À voir : pour relater cette période, l'association Renault Histoire a réalisé un documentaire interactif. En 20 chapitres et 25 dates, il présente d'une façon très originale les fabrications et l'évolution de l'entreprise, le rôle de Louis Renault et le volet social.

Billancourt, Rue du Vieux Pont de Sèvres et sortie des usines Renault.

Billancourt, rue du Vieux Pont de Sèvres et sortie des usines Renault. Billancourt avant 1914 est une commune encore très aérée, avec nombre de petites maisons et de jardins, dans laquelle fonctionnent déjà plusieurs usines : Renault, mais aussi des usines d'aviation. Cote B170bTA1

© Renault Histoire / Droits réservés

Billancourt, la ville, vue vers Sèvres. Erigée progressivement depuis 1900, l'usine Renault était entourée de pavillons et de petits immeubles. Avant guerre, une proportion élevée du personnel habite à proximité de l'usine. La haie de peupliers marque déjà la rive de la Seine. Pour développer ses fabrications durant le conflit, l'entreprise va tripler ses surfaces en rachetant progressivement les terrains mitoyens. Photo datée de 1912. Cote COE 19122030101.

© Renault - Communication / Droits réservés

Un atelier de fabrication avant guerre. Pas de chaines, mais un parc de machines actionnées par des ouvriers spécialisés formés et autonomes, et de nombreuses manutentions entre machines. Comme partout à l'époque, l'énergie est distribuée aux machines par un ensemble de poulies et de courroies entrainé par des machines à vapeur. Photo datée de 1909. Cote COE 19092050101.

© Renault - Communication / Droits réservés

La place nationale. Lieu emblématique de Billancourt et de Renault jusqu'à la fin de ses activités industrielles, "souk" à certaines périodes, la Place Nationale, ou Place Jules Guesde, a toujours été foisonnante. Les bâtiments de l'usine, dont D12 avec son château d'eau, sont facilement reconnaissables, la maison bourgeoise, encore en place, sera remplacée par un immense portail après guerre. Cote B170bTA4.

© Renault Histoire / Droits réservés

L'extension de l'usine, "ma Cabane Bambou". Durant la guerre, pour ériger en urgence des ateliers abritant les nouvelles fabrications pour l'armée, Renault achète au prix fort des terrains et en rase le bâti, en indemnisant les propriétaires et les occupants.
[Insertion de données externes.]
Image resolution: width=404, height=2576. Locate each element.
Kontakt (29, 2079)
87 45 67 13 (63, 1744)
Parmi d'autres, une blanchisserie sera longtemps réticente. Résultat, ce patchwork oblige à de multiples manutentions entre ateliers. Carte postale non datée. Cote B170bTA5.
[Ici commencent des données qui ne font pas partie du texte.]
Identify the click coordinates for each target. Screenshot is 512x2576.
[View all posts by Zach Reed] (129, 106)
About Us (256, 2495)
© Renault Histoire / Droits réservés

Urgence absolue, produire des obus. Dès le déclenchement des hostilités, la pénurie des obus apparait, résultant de la violence inouïe du conflit et de sa durée imprévue. Sollicité dès le 8 ou 9 août par Messimy, Louis Renault propose un procédé de fabrication utilisant des machines de tournage très classiques. Le 20 octobre, il est nommé responsable du Groupement des fabriquant d'obus et Coordonnateur des usines de la Seine, soit près de 1000 entreprises et ateliers fin 1914, qui vont produire d'abord des obus, puis de multiples éléments d'armement. Photo datée de 1914. Cote COE 19152120301.

© Renault - Communication / Droits réservés

Le contrôle des obus par l'armée. Comme de nombreux autres éléments liés à l'armement et aux munitions, les obus font l'objet de nombreuses cartes postales qui alimentent le courrier intense entre les mobilisés et leurs familles. Ces supports sont un signe du patriotisme des français durant cette période. Dans les fabrications d'armes et de munition, la responsabilité finale restait aux arsenaux qui avaient l'exclusivité de la manipulation des explosifs et effectuaient des réceptions. Cote B170bTA7.
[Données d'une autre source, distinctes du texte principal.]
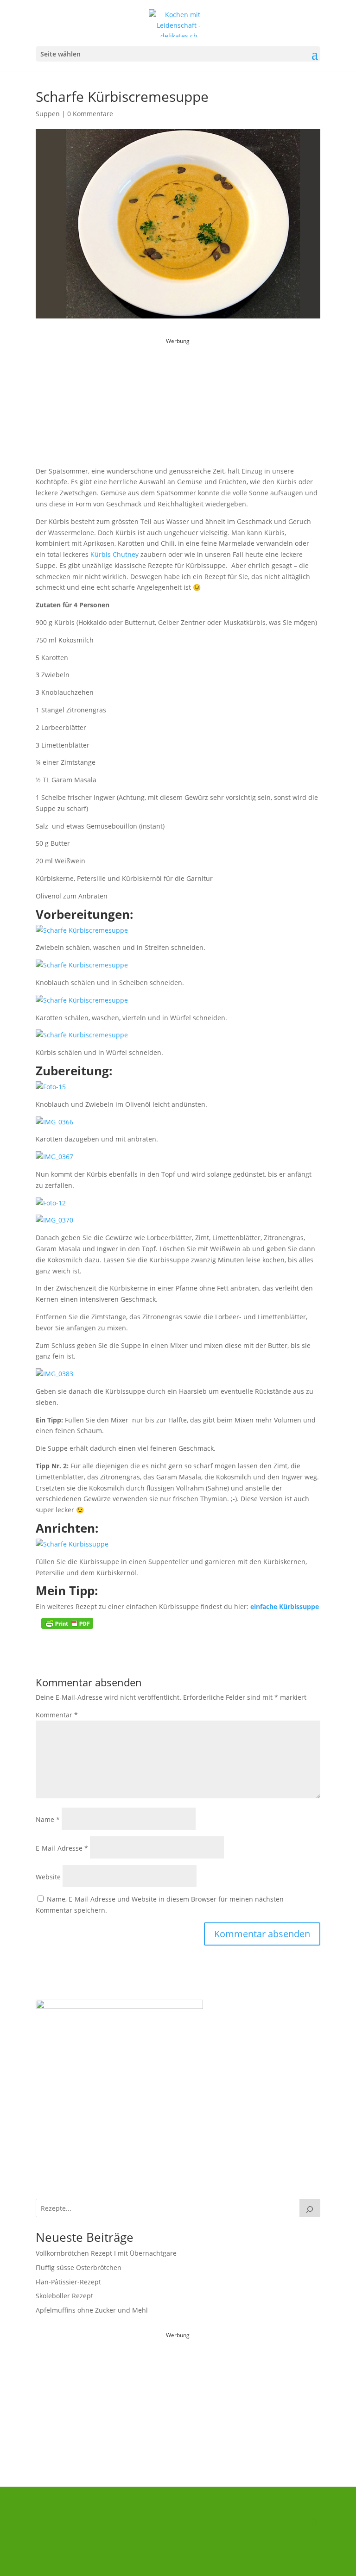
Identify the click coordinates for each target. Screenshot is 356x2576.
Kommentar (57, 1714)
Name (48, 1819)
© Renault Histoire / Droits réservés

Soudure des ogives des obus. La fabrication des obus par tournage nécessitait de fixer l'ogive sur le tube usiné. En 1914, cette opération est très manuelle. Le procédé défini en urgence par Louis Renault aura permis d'éviter la pénurie de munitions, mais les obus réalisés ainsi sont moins fiables que ceux mono pièces réalisés par les arsenaux par emboutissage à chaud. Photo datée de 1914. COE19142010101.

© Renault - Communication / Droits réservés

La massivité des fabrications d'obus. Notamment du fait de la pénurie de munitions dès le début de la guerre, le front se stabilise, le conflit s'enterre pour 4 ans. Chiffre sidérant, la production d'obus en France dépassera 200 millions, 200 000 par jour. Impliqué sur beaucoup d'autres fabrications, Renault n'en a produit "que" 8 millions, mais cette fabrication monopolisait des surfaces très étendues et près d'un tiers des effectifs. Cote COE19162020102.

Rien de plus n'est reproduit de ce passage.